预混胰岛素:即短效与中效预先混合的胰岛素制剂。有两种制剂 :短效/中效 30/70和50/50。可满足临床对餐后血糖良好控制及减少注射次数的需要。常用有诺和灵30R、优泌林30R,万邦林30R、甘舒霖30R
长效胰岛素:皮下注射后3~4小时起作用,最大作用时间在10~20小时,持续时间24~36小时 。皮下注射后3~4小时起作用,最大作用时间在10~20小时,持续时间24~36小时 。常用的有 诺和平(地特胰岛素 )长秀霖(甘精胰岛素 ) 来得时(甘精胰岛素)。
1.2 胰岛素的结构及性质
1.21 结构:
胰岛素由A、B两个肽链组成。人胰岛素A链有11种21个氨基酸,B链有15种30个氨基酸,共26种51个氨基酸组成。其中A7(Cys)-B7(Cys)、A20(Cys)-B19(Cys)四个半胱氨酸中的巯基形成两个二硫键,使A、B两链连接起来。此外A链中A6(Cys)与A11(Cys)之间也存在一个二硫键 。
1.2.2性质:
【化学本质〗蛋白质
〖分子式〗C257H383N65O77S6
〖分子量〗5807.69
〖性状〗白色或类白色的结晶粉末
〖熔点〗233℃(分解)
〖比旋度〗-64°±8°(C=2,0.003mol/L NaOH)
〖溶解性〗在水、乙醇、氯仿或乙醚中几乎不溶;在矿酸(无机酸)或氢氧化碱溶液中易溶
〖酸碱性〗两性,等电点pI5.35-5.45
2.胰岛素的适用症
2.1 需终身使用的患者
1型糖尿病;2型糖尿病经饮食及口服降糖药治疗血糖未达标者;有严重糖尿病并发症或有其他严重疾病者。
2.2 需暂时使用的患者
空腹血糖受损(IFG),糖耐量低减(IGT)糖尿病早期患者;患急症处于应激状态,血糖难以控制者(如肺炎、骨折、手术等);需短期使用血糖升高的药物者(如用肾上腺糖皮质激素);妊娠糖尿病经饮食治疗血糖未达标(空腹>5.8mmol/L,餐后2h >6.6mmol/L)。
3.胰岛素的生产工艺
3.1 早期胰岛素的生产
早期市场上出售的胰岛素是从猪、牛及其他牲畜的胰腺中提取,从100千克原料中仅能生产3~4克,因而成本很高,并且用来治疗还有副作用。
3.2 改革后的胰岛素生产工艺
自从基因工程技术研究成功后,可以利用基因工程的方法生产胰岛素。首先要获取人胰岛素基因,通常是用人工合成的方法合成人胰岛素基因,之后选择大肠杆菌的质粒作为运载体来运载胰岛素基因。质粒是一个环状的双链结构的DNA分子,它大多存在于细菌的细胞质中,是细菌染色体外的一种遗传物质,它能够在细菌细胞里复制自己,可以自由出入细菌细胞。有了大肠杆菌质粒作为运载体之后,就选择能切割基因的切刀,这种切刀叫限制性内切酶。必须要选择同一种限制性内切酶去切割人工合成的人胰岛素基因和质粒,使它们有同一个切点,这样就可以把人工合成的人胰岛素基因接到环状质粒的运载体上,组成重组体,把新组成的重组体再引入大肠杆菌。这种大肠杆菌和原来的大肠杆菌不一样了,因带有人胰岛素基因,所以称为工程菌。这种工程菌放进发酵罐里,它的代谢产物就产生出人胰岛素了。
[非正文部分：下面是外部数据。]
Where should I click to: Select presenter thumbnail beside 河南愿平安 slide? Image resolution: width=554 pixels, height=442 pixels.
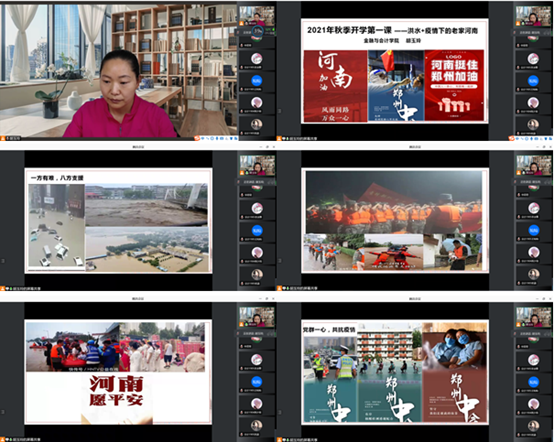pos(257,317)
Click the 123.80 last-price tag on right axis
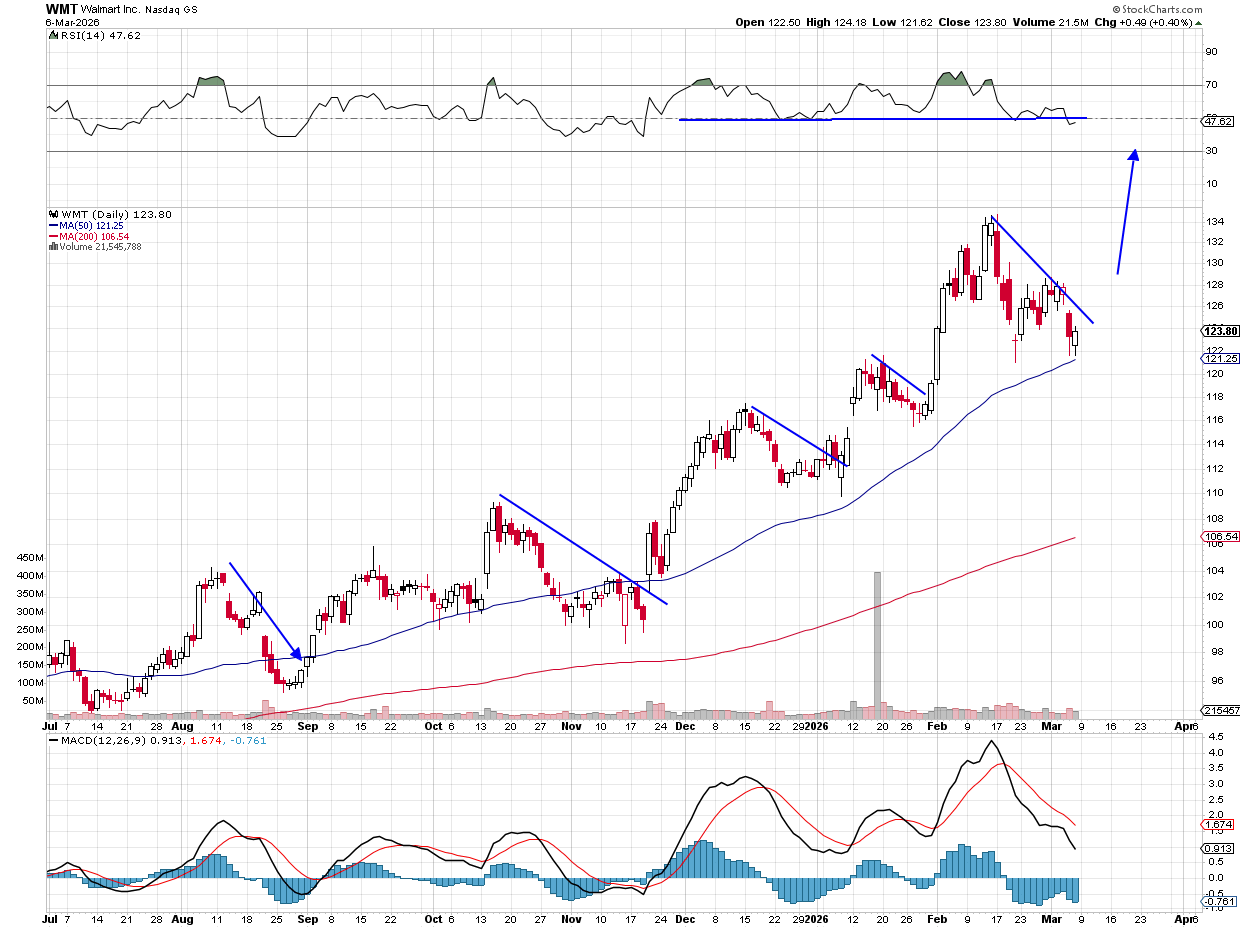 click(x=1218, y=331)
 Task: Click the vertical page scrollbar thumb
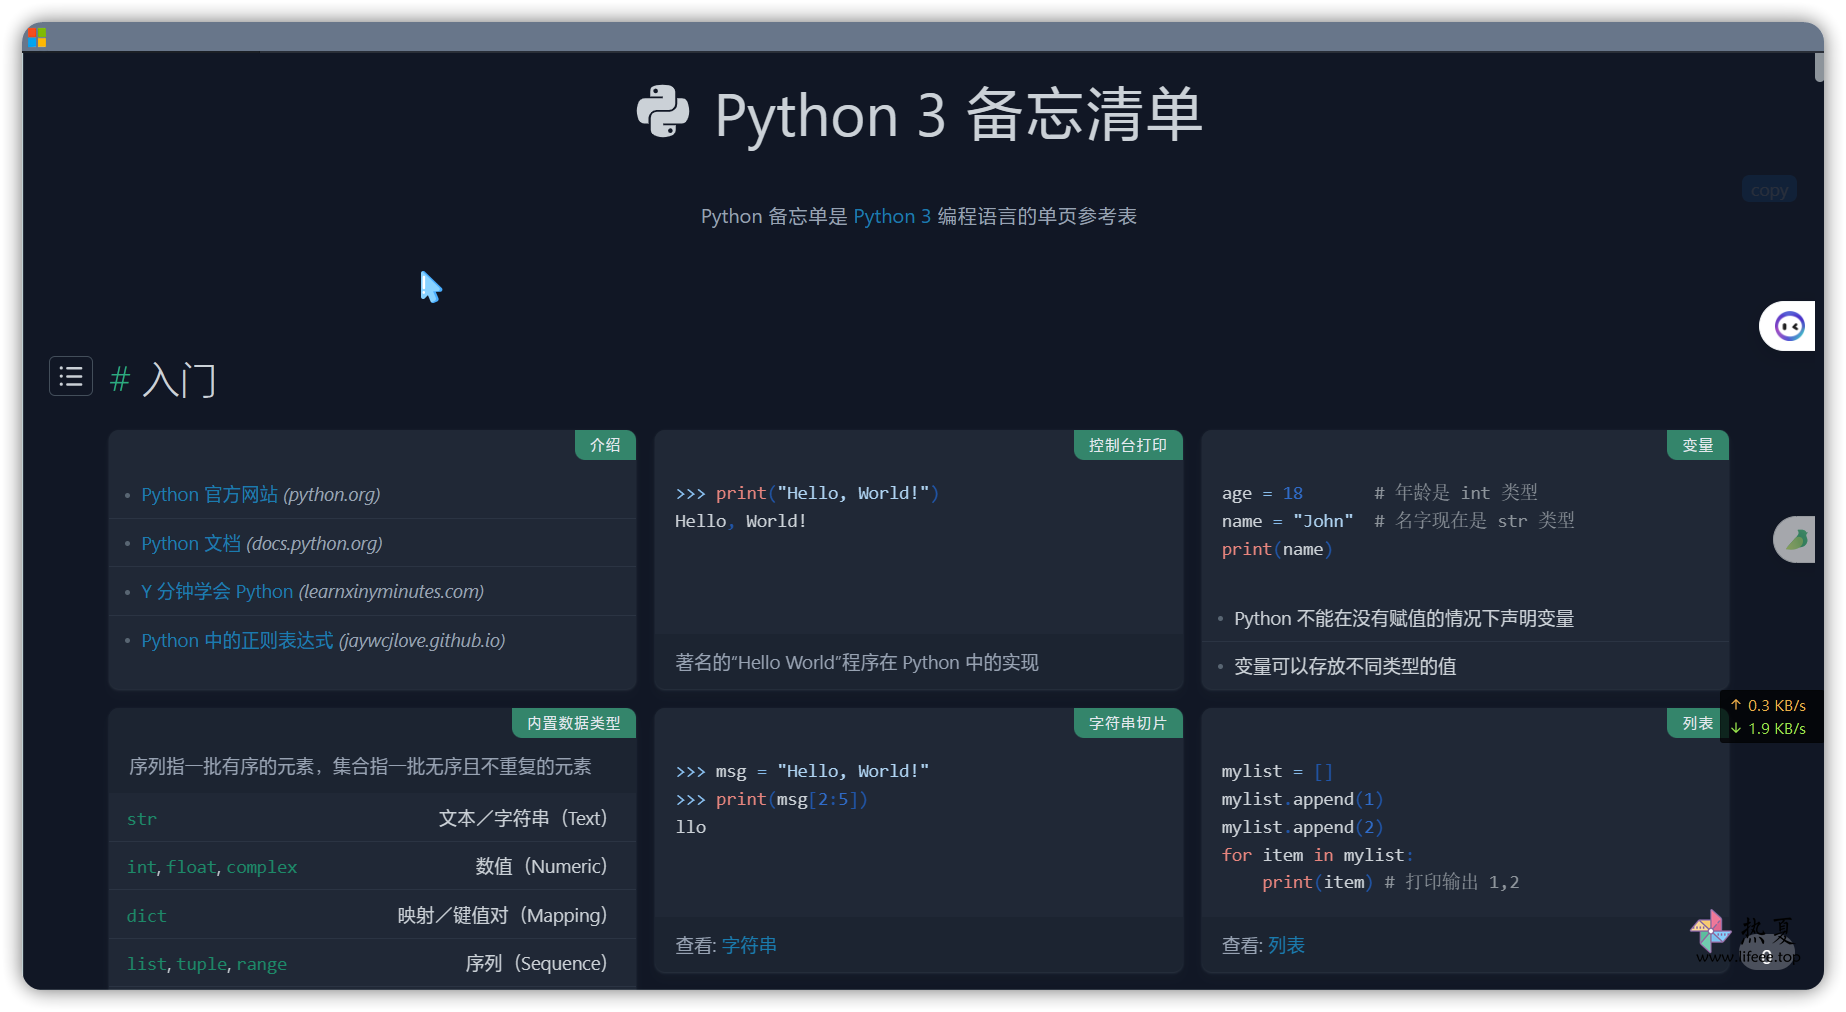[1819, 68]
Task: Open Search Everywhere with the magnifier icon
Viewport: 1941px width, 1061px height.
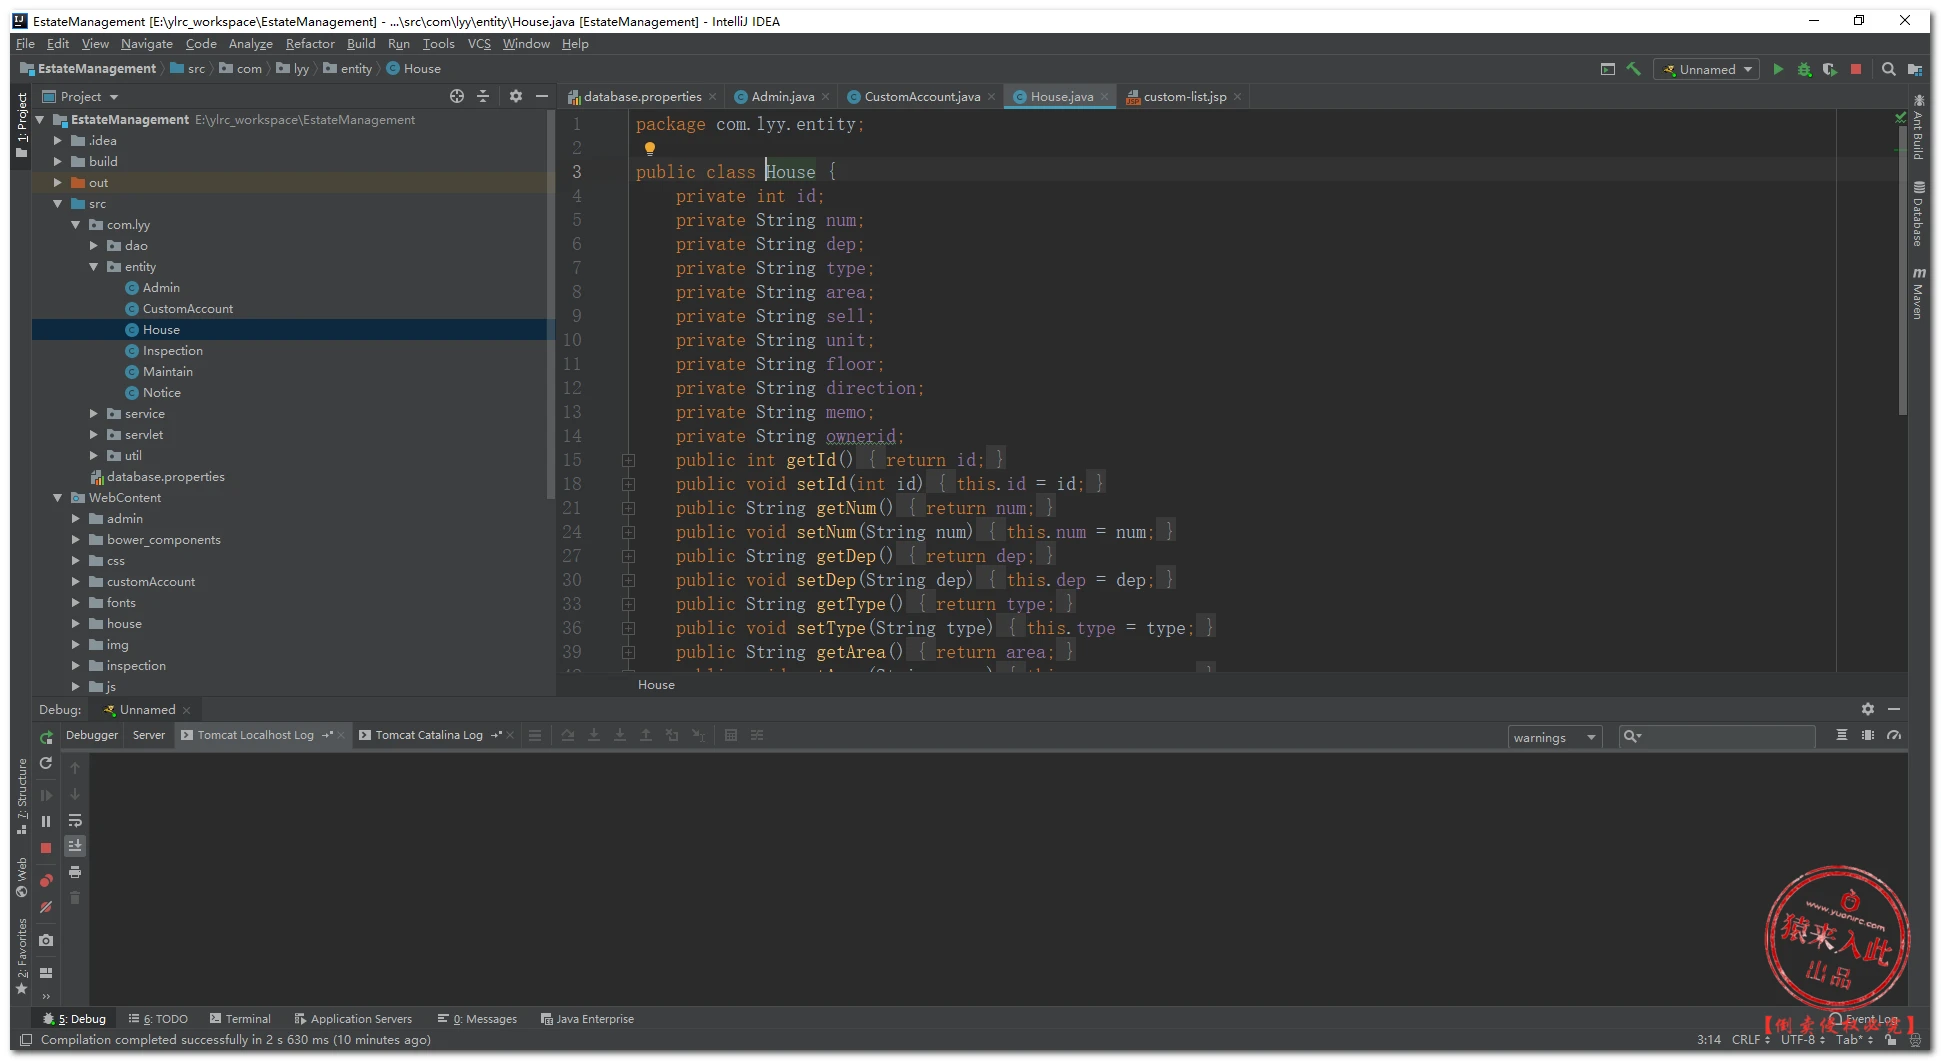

现在市场上的基因工程胰岛素生产法有两种。 (1)美国礼来公司的大肠杆菌表达法; (2)诺和诺德公司的酵母表达法。
3.3基因工程大肠杆菌发酵生产重组人胰岛素的工艺
3.3.1.提取目的基因;
获取目的基因是实施基因工程的第一步。如植物的抗病(抗病毒 抗细菌)基因,种子的贮藏蛋白的基因,以及人的胰岛素基因干扰素基因等,都是目的基因。
要从浩瀚的“基因海洋”中获得特定的目的基因,是十分不易的。科学家们经过不懈地探索,想出了许多办法,其中主要有两条途径:一条是从供体细胞的DNA中直接分离基因;另一条是人工合成基因。
直接分离基因最常用的方法是“鸟枪法”,又叫“散弹射击法”。鸟枪法的具体做法是:用限制酶将供体细胞中的DNA切成许多片段,将这些片段分别载入运载体,然后通过运载体分别转入不同的受体细胞,让供体细胞提供的DNA(即外源DNA)的所有片段分别在各个受体细胞中大量复制(在遗传学中叫做扩增),从中找出含有目的基因的细胞,再用一定的方法把带有目的基因的DNA片段分离出来。如许多抗虫抗病毒的基因都可以用上述方法获得。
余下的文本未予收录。